We overemphasize the past; the effort in producing all this content, be it time investment or financial. Yet the only factor of relevance should be what benefit the content renders, presently and in the foreseeable future.

We consider it invisible, something that occupies no tangible space.

We also fall victim to the ‘just-in-case’ mentality, as with the physical objects. What if the future presents a need for it?

Most of it, of course, we never really need. And if such a need arises, it’s quiet often of the non-urgent kind or even the superficial.

We ultimately subject ourselves to severe taxation (in all the mentioned forms of energy expenditure) to insure nearly 100% coverage and security with regard to our accumulated content.

I don’t need 100% coverage. I’m content with even 90. As with any insurance coverage, as you climb into the upper registers, the premiums disproportionally skyrocket.

We could also project it as an application of the Paretto Principle: the upper percentile of guarantee and comfort (the upper 20%, let’s say) expands 80% of the resources.

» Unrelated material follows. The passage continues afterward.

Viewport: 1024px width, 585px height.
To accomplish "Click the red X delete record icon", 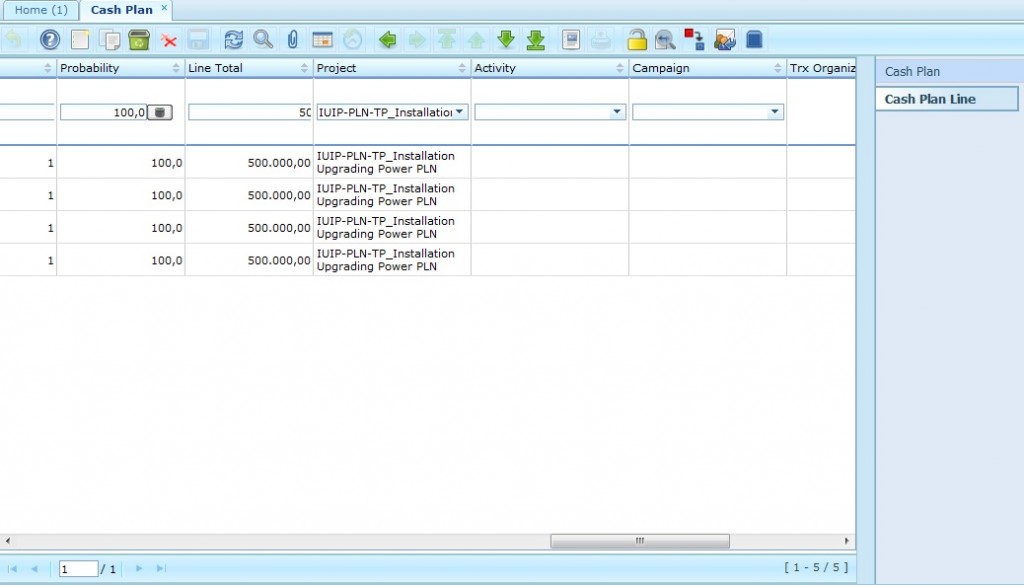I will pyautogui.click(x=169, y=40).
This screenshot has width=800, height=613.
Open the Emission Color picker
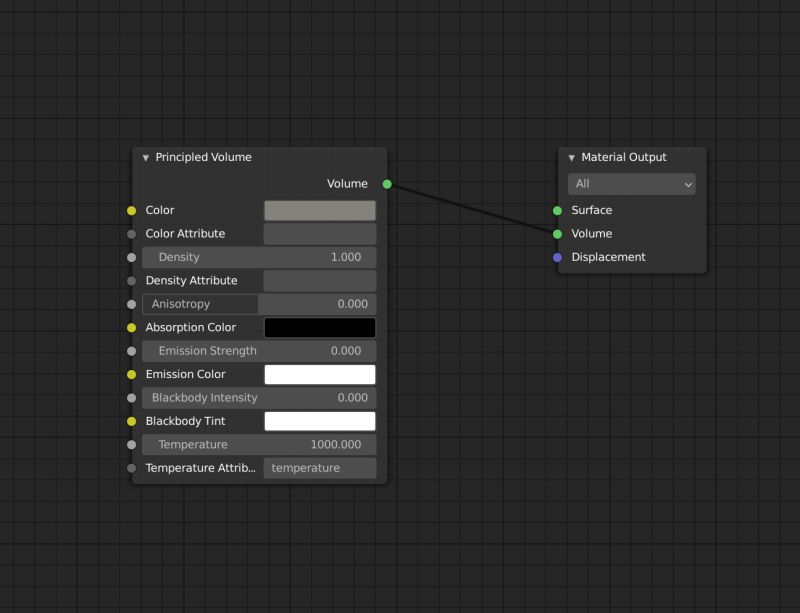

Now in practice, these percentages usually don’t sum to 100, but surpass the mark. With great assurance, I would argue the upper 10% drains far greater than 90% of resources.

Here I offer some tips to mitigate much of this waste.

  1. The pre-deletion hack, which I drew inspiration from in the book Mind Performance Hacks by Ron Hale-Evans. The idea in the book revolves around expiration date application to physical paperwork.

    Label something you suspect you won’t need with an expiration date (or simply a year). Once it arrives, provided you haven’t derived increased utility from the object (and consequently modified the date), it gets eliminated, no second consideration.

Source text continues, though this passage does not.